A nue (鵺) is a legendary creature found in Japanese folklore. It is described as having the head of a monkey, the body of a tanuki, the legs of a tiger, and a snake as a tail. According to the legend, a nue can metamorphose into a black cloud and fly. Due to its appearance, it is sometimes referred to as a Japanese chimera.[1] Nue are supposed to be bringers of misfortune and illness.[2]

According to The Tale of the Heike, Emperor Konoe, the Emperor of Japan, became ill after having terrible nightmares every night, and a dark cloud appeared at two o'clock in the morning on the roof of the palace in Kyoto during the summer of 1153. The story says that the samurai Minamoto no Yorimasa staked-out the roof one night and fired an arrow into the cloud, out of which fell a dead nue. Yorimasa then supposedly sank the body in the Sea of Japan. In a local expansion of the story, the nue's corpse floated into a certain bay, and the locals, fearing a curse, buried it. A mound near the bay which exists today is supposed to be the grave created for this nue.[3]

Etymology[edit]

The word, Nue, appears in the oldest of Japanese literature. Early quotes include Kojiki (712) and Wamyō Ruijushō (c. 934). Due to the use of Man'yōgana, the historical spelling is known to have been nuye. At this early time, although, it had a different semantic meaning. It referred to a bird known as White's Thrush.

In the thirteenth century, Heike Monogatari makes reference to a creature called a nue.
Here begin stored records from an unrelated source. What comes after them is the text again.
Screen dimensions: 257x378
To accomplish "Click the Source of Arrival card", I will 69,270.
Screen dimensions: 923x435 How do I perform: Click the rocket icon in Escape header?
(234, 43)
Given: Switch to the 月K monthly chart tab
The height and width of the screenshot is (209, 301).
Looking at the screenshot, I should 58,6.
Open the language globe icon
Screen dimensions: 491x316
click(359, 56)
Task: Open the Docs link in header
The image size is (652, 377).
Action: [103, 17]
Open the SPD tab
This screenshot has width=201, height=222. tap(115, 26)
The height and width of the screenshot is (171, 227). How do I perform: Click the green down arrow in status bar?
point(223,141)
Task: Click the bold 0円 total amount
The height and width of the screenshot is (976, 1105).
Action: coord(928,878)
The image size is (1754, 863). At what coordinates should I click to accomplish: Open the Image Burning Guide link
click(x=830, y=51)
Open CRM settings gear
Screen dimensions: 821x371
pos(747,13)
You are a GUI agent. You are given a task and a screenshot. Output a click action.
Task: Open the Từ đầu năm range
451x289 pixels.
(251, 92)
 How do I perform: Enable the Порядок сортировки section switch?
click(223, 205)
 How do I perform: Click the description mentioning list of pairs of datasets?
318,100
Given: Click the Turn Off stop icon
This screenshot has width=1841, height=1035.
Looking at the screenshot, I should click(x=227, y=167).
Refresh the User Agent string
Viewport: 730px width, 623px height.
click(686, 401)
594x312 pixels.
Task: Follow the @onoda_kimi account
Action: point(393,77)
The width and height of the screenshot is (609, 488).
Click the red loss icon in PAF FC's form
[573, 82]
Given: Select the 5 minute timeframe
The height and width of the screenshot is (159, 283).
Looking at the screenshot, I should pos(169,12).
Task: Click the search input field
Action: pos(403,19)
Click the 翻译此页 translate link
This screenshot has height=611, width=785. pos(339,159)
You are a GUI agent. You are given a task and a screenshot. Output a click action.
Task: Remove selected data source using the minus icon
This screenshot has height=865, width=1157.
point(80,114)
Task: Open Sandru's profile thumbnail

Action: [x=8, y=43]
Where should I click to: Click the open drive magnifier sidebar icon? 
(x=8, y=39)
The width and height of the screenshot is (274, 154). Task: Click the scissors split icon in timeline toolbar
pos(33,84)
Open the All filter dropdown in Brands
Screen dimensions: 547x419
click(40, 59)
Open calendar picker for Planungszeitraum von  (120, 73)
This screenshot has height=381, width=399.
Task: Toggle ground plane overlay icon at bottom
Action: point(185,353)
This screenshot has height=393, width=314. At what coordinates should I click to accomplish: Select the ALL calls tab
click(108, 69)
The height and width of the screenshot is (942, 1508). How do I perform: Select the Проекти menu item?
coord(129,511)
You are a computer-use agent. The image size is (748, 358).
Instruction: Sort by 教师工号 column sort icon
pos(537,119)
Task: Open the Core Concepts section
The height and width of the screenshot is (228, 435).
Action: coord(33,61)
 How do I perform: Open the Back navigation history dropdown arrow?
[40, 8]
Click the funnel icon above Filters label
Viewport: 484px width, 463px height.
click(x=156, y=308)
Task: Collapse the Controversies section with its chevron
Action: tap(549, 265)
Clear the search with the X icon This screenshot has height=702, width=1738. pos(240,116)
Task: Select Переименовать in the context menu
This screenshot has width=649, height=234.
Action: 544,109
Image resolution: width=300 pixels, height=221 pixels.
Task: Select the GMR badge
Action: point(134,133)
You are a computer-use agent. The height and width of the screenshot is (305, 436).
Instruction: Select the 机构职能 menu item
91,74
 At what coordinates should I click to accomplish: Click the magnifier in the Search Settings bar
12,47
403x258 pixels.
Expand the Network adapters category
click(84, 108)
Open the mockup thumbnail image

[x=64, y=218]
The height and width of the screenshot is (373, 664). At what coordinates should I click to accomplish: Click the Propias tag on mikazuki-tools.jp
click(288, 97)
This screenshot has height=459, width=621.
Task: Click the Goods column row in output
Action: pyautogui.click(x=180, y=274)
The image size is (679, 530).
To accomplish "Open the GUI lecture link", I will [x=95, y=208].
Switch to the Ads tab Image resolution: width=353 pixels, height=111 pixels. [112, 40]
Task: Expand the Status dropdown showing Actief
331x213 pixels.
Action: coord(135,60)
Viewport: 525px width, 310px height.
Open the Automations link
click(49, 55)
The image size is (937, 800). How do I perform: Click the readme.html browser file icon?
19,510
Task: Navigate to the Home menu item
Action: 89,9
In addition to having the head of a monkey, the body of a tanuki, the paws of a tiger, and a snake as a tail, it has the voice of a White's Thrush.

Around 1435, Zeami Motokiyo wrote a Noh song titled Nue dealing with the events described in Heike.

In popular culture[edit]

References[edit]

  1. ^ Cavallaro, Dani. (2010). Magic as Metaphor in Anime: A Critical Study. McFarland. p. 88. ISBN 0-7864-4744-3. Google Books. Retrieved on April 26, 2011.
  2. ^ Rosen, Brenda. (2009). The Mythical Creatures Bible: The Definitive Guide to Legendary Beings. Sterling Pub. p. 107. ISBN 1-4027-6536-3. Google Books. Retrieved on April 26, 2011.
  3. ^ Nue; The Obakemono project, www.obakemono.com, 20 August 2006, (accessed 21 January 2007)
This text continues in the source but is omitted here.